Já para compreender o resultado relativo ao ICMS, foi construído o Gráfico 3, que traz a média da razão entre a despesa mensal per capita e a renda mensal per capita de cada um dos decis. Ele evidencia a diferença entre o 1° decil, em que as despesas ultrapassam o total da renda, representando 150,48% da renda mensal per capita familiar, enquanto no último decil a despesa representa 58,88% da renda mensal per capita. Este resultado já ajuda a entender a diferença entre a porcentagem gasta em ICMS nos dois extremos, ao indicar que o consumo tem muito mais peso na renda do primeiro decil do que do último, implicando que o gasto com o imposto que incide sobre ele também representará proporção maior da renda.

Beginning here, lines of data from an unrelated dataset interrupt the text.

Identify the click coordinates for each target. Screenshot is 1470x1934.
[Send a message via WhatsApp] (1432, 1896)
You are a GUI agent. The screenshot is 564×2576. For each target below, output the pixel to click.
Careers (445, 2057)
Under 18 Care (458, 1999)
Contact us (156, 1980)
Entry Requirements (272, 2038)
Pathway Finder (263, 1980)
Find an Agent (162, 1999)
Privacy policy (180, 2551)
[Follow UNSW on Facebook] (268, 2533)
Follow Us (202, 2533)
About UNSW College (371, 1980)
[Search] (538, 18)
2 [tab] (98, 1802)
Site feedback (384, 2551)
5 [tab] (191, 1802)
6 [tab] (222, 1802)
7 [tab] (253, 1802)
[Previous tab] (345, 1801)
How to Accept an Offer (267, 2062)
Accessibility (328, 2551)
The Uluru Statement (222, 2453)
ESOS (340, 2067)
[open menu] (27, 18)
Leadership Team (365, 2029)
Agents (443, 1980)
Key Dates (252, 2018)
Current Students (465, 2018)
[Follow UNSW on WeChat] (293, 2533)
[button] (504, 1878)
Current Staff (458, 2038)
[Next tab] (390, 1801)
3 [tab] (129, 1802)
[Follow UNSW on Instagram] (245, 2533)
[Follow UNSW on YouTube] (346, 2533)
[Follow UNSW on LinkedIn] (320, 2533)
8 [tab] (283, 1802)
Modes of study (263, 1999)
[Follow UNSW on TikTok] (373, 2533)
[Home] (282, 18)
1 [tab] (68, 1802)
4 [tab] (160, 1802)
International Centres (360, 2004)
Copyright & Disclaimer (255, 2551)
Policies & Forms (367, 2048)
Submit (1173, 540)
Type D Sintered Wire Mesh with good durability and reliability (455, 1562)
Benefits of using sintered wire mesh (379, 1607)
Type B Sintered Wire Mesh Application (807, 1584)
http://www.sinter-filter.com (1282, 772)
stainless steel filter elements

Essa proporção decresce continuamente na medida em que se avança nos decis.

Gráfico 3
Proporção média da Despesa mensal per capita na Renda mensal per capita das famílias por decis de renda - Brasil, 2017-2018

Analisando a composição da despesa dos decis a partir da classificação dos produtos em atividades econômicas foi possível verificar que “Energia Elétrica, gás natural e outras utilidades” - atividade com alíquota efetiva de 42,12% - representou 8,3% do consumo do primeiro decil, 7,8% do terceiro, 7,3% no quinto e apenas 4,6% no último. Já a atividade “refino de petróleo e coquerias”, com a terceira maior alíquota (29,10%), variou pouco entre os decis (de 9,2% no 1° decil até 11,1% no 9°). Nesse caso, a pouca variação em uma atividade com alíquota alta implica na maior regressividade nos decis extremos, tendo em vista a alta proporção do consumo na renda mensal per capita do primeiro decil.

Os resultados evidenciaram o perfil altamente regressivo do ICMS, explicado tanto pela proporção que as despesas representam da renda total das famílias com de menor rendimento, quanto pelas alíquotas altas aplicadas em produtos de primeira necessidade como energia elétrica e combustíveis fósseis. Conclui-se então que o ICMS, de maneira geral, contribui para o aprofundamento da desigualdade de renda no país.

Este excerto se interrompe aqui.